The other important data type to ingest in these data lakes is contextual security data. Contextual data can be data from vulnerability scans, asset databases, configuration management systems, directories, or special-purpose applications. Contextual data in the form of threat intelligence is becoming more common.

Contextual data is handled separately from log records because it requires a different storage model. Mostly the data is stored in a key value store like Hbase in Hadoop ecosystem to allow for quick lookups. 

Machine Learning Cyber Security Models powered by Open Source framework Apache Spark 

In addition to the problem of scalability, openness is an issue of traditional tools like SIEMs. They were not built to let other products or sophisticated machine learning models reuse the data they collect. Enterprises can leverage an open source ecosystem to break down traditional, expensive cyber security analytics stack and data constraints in order to detect a new breed of sophisticated attacks.

Apache Spark provides strong framework that can perform batch processing to build a machine learning model from scratch or leveraging existing models from Github. It then uses Spark streaming functionality to apply the intelligence in real-time.  
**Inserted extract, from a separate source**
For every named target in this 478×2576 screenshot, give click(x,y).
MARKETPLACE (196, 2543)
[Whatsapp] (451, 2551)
Another important aspect of Apache Spark is powerful libraries like GraphX.  GraphX supports constructing a dynamic relationship graph of entities that allows for the building of baseline patterns of normalcy, flags anomalies dynamically on the fly, does in-depth analyses of the context of an event, and eventually identifies and protects against new unknown cyber threats. 
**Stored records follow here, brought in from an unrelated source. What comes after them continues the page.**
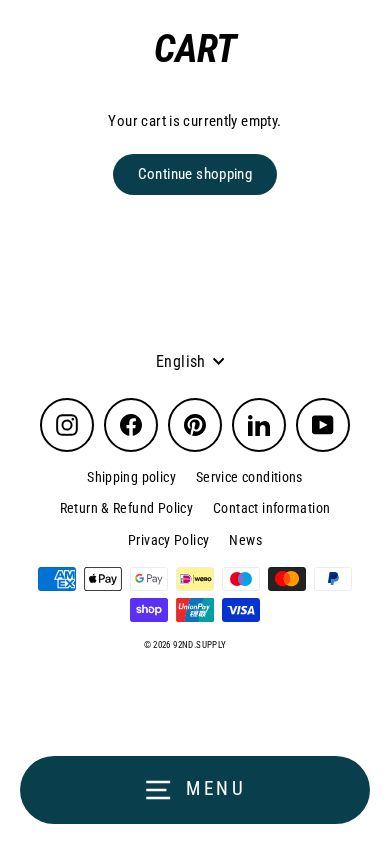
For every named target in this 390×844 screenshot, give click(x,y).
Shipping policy (131, 477)
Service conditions (249, 477)
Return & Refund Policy (126, 508)
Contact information (271, 508)
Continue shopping (195, 174)
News (245, 540)
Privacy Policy (168, 540)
Bringing Powerful Data Science Engine to Open and Connected Data Platform 

IBM Data Science experience powered by Apache Spark enables detection of patterns and outliers to detect and eliminate emerging cyber threats. It supports building accurate and faster fraud models on the leading open source Hadoop platform, Hortonworks. Enterprises security teams can efficiently build and deploy machine learning models to unstructured and structured data to focus on the discovery of unknown attack vectors. Coupled with seamless access to data by using the industry leading SQL engine, IBM BigSQL, it enables security analysts to deliver insights and data points needed to build the signatures of abnormal behavior beyond traditional security tools.